Study questions.
- a) Translate this sentence from the diffusion models text into Spanish: "One major issue with Diffusion Models (and LDMs for that matter) is their slow sampling speed."
- b) Duplicate the part of the diffusion models text between "The complete architecture" and "GAN based architectures.", inclusive.
- c) Decide whether each statement agrees with the diffusion models text. Answer yes or no, and quote the words from the text that settle it.
(i) The default LDM is faster than older GAN based architectures.
(ii) DDIM replaces stochastic sampling with a non-Markovian deterministic update.
(iii) The deterministic formulation allows 50 sampling steps instead of 1000.

Source text.
···

The complete architecture of the Latent Diffusion Model.

So LDMs should make everything faster, right? Well, not exactly:

The default LDM is not actually faster than older GAN based architectures.

Denoising Diffusion Implicit Models (DDIM)

One major issue with Diffusion Models (and LDMs for that matter) is their slow sampling speed. Enter DDIM, which replaces the traditional stochastic sampling with a non-Markovian deterministic update. This speeds up training 25x, cutting down training time from 1000 GPU days to just 40! The key idea is to replace the stochastic forward process with a deterministic one. Given a clean image \(x_0\), the forward process in DDIM is defined as:

\[x_t = \sqrt{\bar{\alpha}_t}x_0 + \sqrt{1-\bar{\alpha}_t}\epsilon\]

where:

\(x_t\) is the noisy image at timestep t
\(\bar{\alpha}_t\) represents the cumulative product of noise scheduling
\(\epsilon\) is random Gaussian noise

The reverse process (denoising) then becomes:

\[x_{t-1} = \sqrt{\bar{\alpha}_{t-1}}(\frac{x_t - \sqrt{1-\bar{\alpha}_t}\epsilon_\theta(x_t,t)}{\sqrt{\bar{\alpha}_t}}) + \sqrt{1-\bar{\alpha}_{t-1}}\epsilon_\theta(x_t,t)\]

This deterministic formulation allows for:

Fewer sampling steps (50 vs 1000)

···

Data extracts.
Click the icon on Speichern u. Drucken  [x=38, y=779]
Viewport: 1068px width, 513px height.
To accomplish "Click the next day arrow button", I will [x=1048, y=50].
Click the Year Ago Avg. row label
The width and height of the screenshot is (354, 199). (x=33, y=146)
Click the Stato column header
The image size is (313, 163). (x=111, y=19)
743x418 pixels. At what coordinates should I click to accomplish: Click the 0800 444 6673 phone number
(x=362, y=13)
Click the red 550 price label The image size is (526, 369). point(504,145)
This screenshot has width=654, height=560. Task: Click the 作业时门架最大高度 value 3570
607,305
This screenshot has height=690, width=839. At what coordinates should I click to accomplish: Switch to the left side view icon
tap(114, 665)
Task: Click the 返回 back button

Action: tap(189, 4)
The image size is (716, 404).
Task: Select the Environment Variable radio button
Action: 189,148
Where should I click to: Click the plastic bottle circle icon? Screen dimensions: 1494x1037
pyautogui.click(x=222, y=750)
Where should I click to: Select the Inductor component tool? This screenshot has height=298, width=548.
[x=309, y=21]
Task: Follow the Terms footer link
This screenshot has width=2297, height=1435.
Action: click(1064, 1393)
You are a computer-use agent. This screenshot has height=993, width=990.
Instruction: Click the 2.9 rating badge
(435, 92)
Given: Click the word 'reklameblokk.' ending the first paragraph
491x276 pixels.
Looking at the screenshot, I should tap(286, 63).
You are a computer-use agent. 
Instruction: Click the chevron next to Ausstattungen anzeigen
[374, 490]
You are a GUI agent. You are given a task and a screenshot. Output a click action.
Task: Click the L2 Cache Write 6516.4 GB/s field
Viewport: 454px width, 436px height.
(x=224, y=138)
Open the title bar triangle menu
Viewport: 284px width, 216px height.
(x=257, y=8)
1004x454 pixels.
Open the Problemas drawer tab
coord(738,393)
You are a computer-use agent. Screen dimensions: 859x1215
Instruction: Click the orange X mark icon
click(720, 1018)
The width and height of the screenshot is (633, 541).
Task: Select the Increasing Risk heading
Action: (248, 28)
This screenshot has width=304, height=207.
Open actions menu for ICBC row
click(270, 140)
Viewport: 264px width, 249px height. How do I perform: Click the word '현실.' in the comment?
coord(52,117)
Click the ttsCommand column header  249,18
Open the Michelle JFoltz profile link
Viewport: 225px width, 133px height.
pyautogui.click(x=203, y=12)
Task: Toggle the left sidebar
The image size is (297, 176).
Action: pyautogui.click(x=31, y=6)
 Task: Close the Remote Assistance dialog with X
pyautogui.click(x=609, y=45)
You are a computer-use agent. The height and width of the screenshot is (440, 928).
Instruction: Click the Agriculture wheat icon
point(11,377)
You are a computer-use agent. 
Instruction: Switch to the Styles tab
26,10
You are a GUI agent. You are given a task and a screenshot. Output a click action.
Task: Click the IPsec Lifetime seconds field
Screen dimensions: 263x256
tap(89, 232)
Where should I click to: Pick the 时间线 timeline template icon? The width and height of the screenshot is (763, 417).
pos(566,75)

···

Results.
- a) Un problema importante de los modelos de difusión (y también de los LDM) es su lenta velocidad de muestreo.

- b)
The complete architecture of the Latent Diffusion Model.

So LDMs should make everything faster, right? Well, not exactly:

The default LDM is not actually faster than older GAN based architectures.

- c)
(i) No: "The default LDM is not actually faster than older GAN based architectures."
(ii) Yes: "replaces the traditional stochastic sampling with a non-Markovian deterministic update"
(iii) Yes: "Fewer sampling steps (50 vs 1000)"